One day, Bailey was sitting in her metaphysics class, twiddling her thumbs as she daydreamed about all the fun things she wanted to do this weekend.
“Excuse me, Bailey! Pay attention!” hollered Bailey’s teacher, Mrs. Frump.
“I’m sorry, Mrs. Frump,” Bailey told her teacher before turning her attention back to the chalkboard that was filled with Mrs. Frump’s scrawly handwriting.
Mrs. Frump then adjusted her horn-rimmed glasses and reverted her attention back to lecturing her class filled with illiterate and insubordinate children.
“Do you see that leaf outside?” a classmate said to Bailey.
“You mean on the tree?” Bailey asked the classmate.
“Yes.”
“Um, of course,” Bailey said hesitantly.
“I like trees,” the classmate said before looking back at Mrs. Frump.
“I want to integrate all of you into our social programs,” Mrs. Frump continued, “but to do that we first have to cross the medium threshold.”
A student then raised their hand.
“What now, Jerry?” Mrs. Frump beamed.
“What’s a medium threshold?”
Mrs. Frump sighed and gazed out the window. Being from a different part of the country than her students, her dialectical patterns were often hard to understand, especially when she began talking about the lima beans and cacti in the southern United States.
“Jerry, a medium threshold is something I’ve already discussed,” Mrs. Frump then said.
“But Mrs. Frump,” began Bailey, “a medium threshold sounds like a made-up term.”
“What do you mean?” Mrs. Frump questioned.
“What I mean Mrs. Frump is that you’re talking extremely loose and that it’s very difficult for most of us to understand what you’re talking about.”
“Are you saying you all lack the imaginative capacity to read between the lines, to interpret intangible thoughts?” Mrs. Frump then said defensively, moving backward and resting her suddenly sweaty palms on her desk.
“Mrs. Frump,” said Bailey. “My critique of your teaching patterns in not meant to be personal. I’m merely saying that we’re all just trying to get better by being in your class. No one is here to make your day worse, but you need to teach material that we can relate to.”
Now embarrassed, and with cheeks as red as a ripe tomato, Mrs. Frump made an abortive effort to remove herself from the classroom.
Mrs. Frump ran toward the door, opened it, and then turned to face the class one more time.
“I just want you all to know!” she screamed, “that sometimes I just have bad days, okay?”
Many of the students laughed at Mrs. Frump and began whispering to each other in foreign languages.
Mrs. Frump ran out the door.
Five minutes later, she came back with the principal.
“What happened here?” the principal asked the students.
“Mrs. Frump was talking loose,” Bailey told the principal.
“More loose than an unfastened screw on a bicycle?” the principal asked Bailey.

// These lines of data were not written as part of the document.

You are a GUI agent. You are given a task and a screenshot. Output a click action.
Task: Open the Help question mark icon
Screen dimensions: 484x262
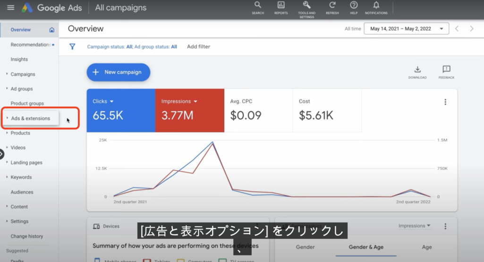pos(354,6)
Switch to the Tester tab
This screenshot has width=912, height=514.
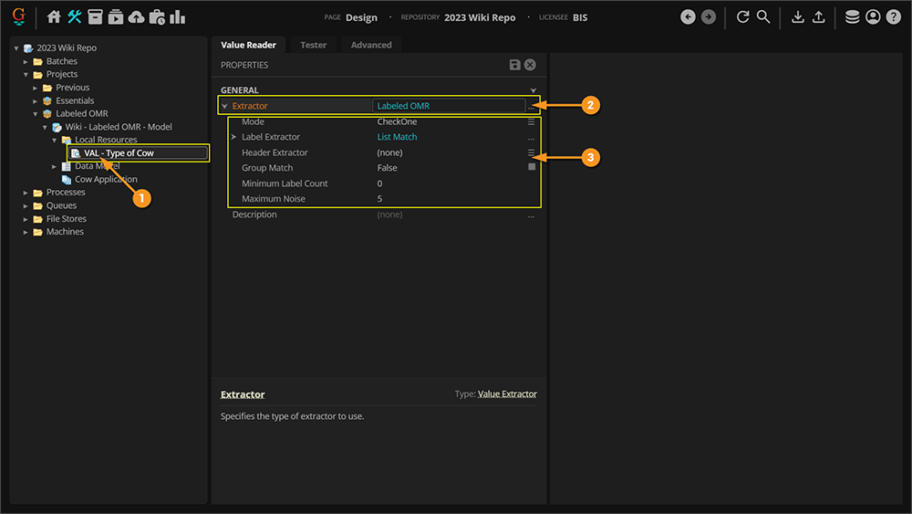tap(313, 45)
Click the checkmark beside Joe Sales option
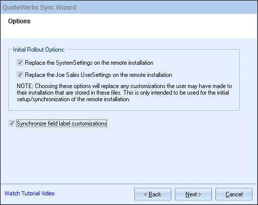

“Sir, Mrs. Frump was talking more loose than a pair of pants without a belt,” Bailey said.
“Oh my god,” murmured the principal, who then turned to Mrs. Frump.
“Mrs. Frump, come with me,” he instructed his shortest-tenured teacher.
“Make me,” Mrs. Frump said defiantly.
The principal laughed and picked up the petite Mrs. Frump with one arm, then hauled her out of the classroom.
“You’ll pay for this, children! Mark my words! I’m going to give you all so much homework, you’ll wish I was never your teacher,” yelled Mrs. Frump as she was carried out the door.
Once the principal shut the door, all the children looked at each other, then began laughing hysterically.